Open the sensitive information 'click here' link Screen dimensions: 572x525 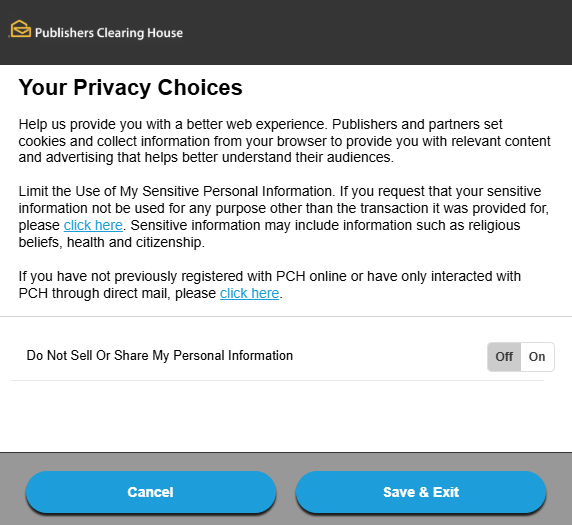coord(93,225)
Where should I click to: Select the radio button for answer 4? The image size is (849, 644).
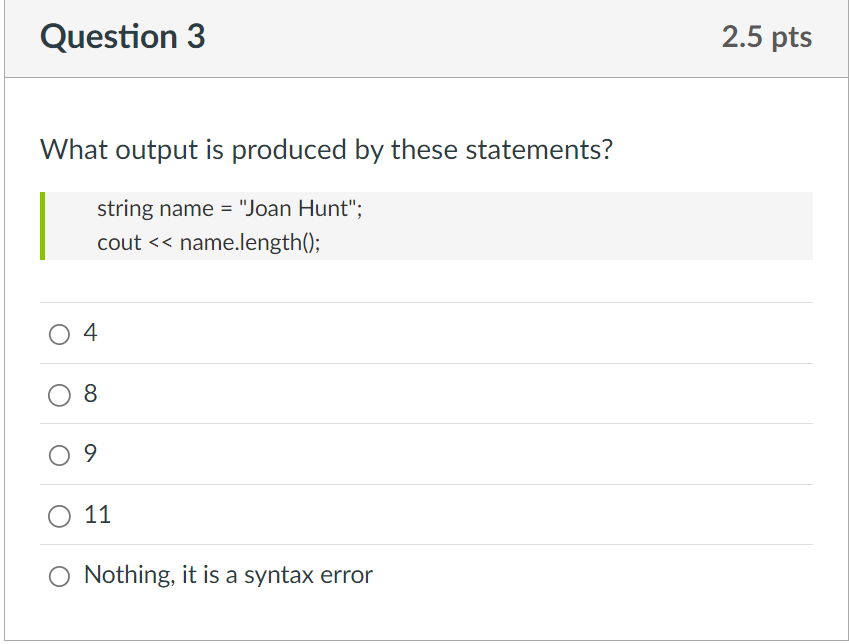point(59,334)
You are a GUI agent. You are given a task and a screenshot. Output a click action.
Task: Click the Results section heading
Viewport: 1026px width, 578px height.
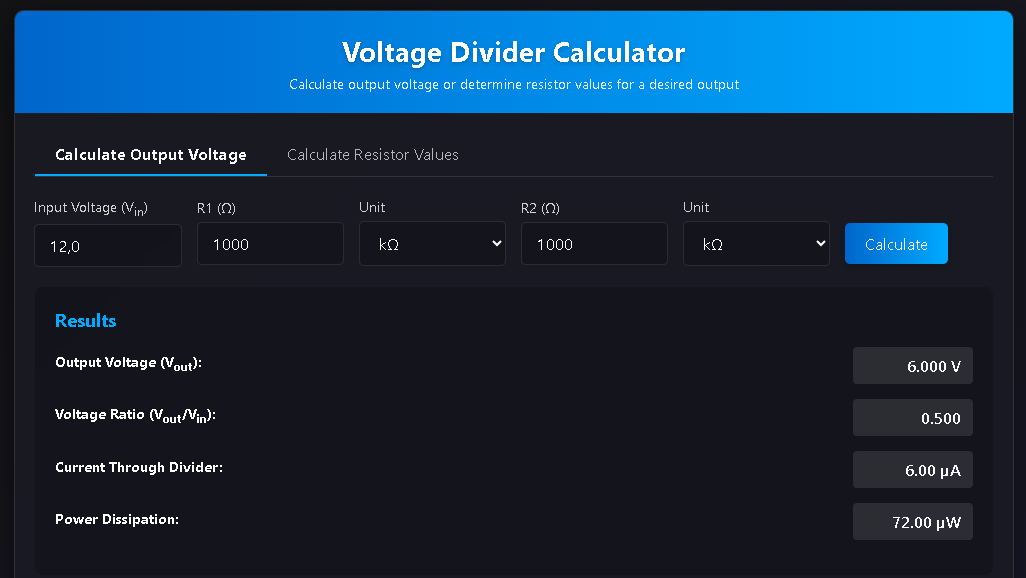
--------
Task goal:
Leave the pictures out. Transcribe exactly the lines from the one with "You are a GUI" through the end of the records.

The answer:
You are a GUI agent. You are given a task and a screenshot. Output a click action.
Task: Click the Results section heading
Viewport: 1026px width, 578px height.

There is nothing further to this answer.